BEGIN Available data
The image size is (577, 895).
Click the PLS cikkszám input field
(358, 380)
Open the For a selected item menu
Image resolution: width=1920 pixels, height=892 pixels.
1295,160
END Available data
BEGIN Available data
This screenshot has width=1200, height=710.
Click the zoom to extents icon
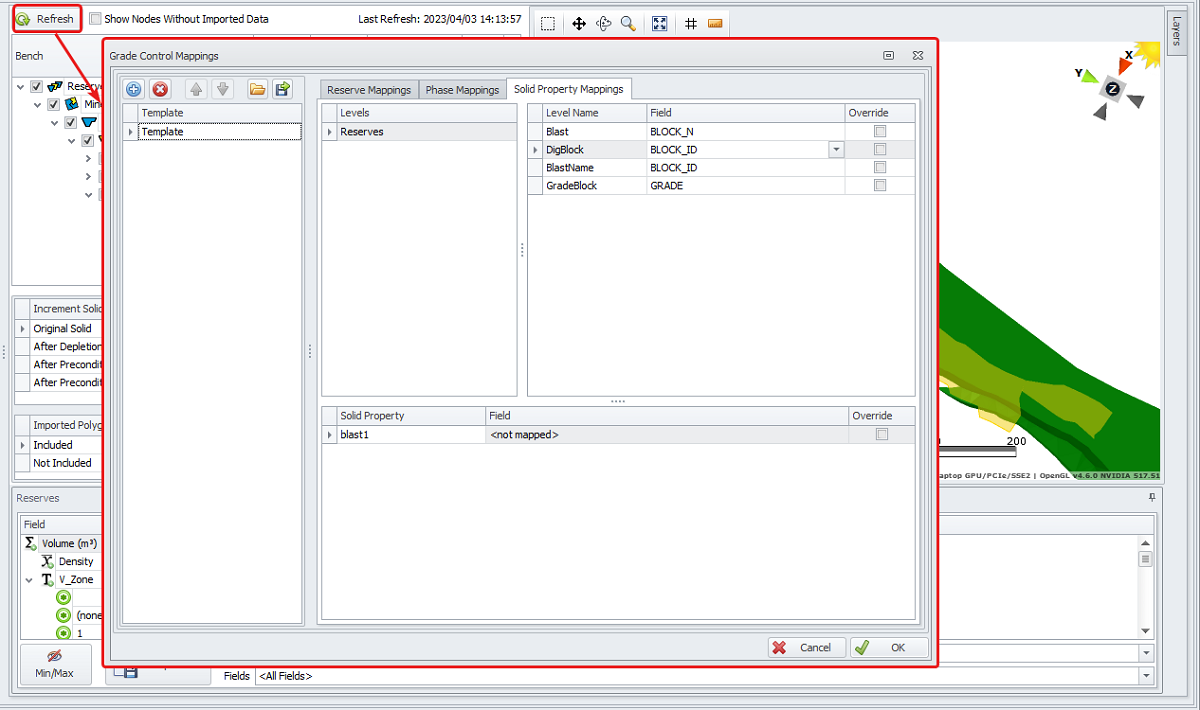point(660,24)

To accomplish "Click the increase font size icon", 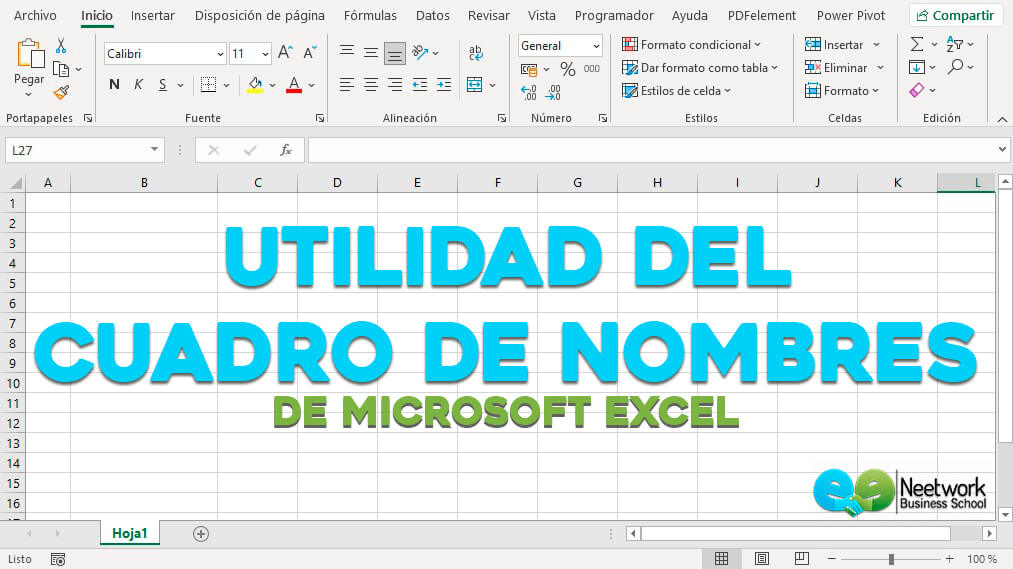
END Available data
[Your goal]: Skip every picture, and restate word for word only the lines above from the line containing "This screenshot has width=1200, height=710." to the line containing "the increase font", both of them included.

[Output for this exercise]:
This screenshot has width=1200, height=710.
Click the zoom to extents icon
point(660,24)

To accomplish "Click the increase font size icon", 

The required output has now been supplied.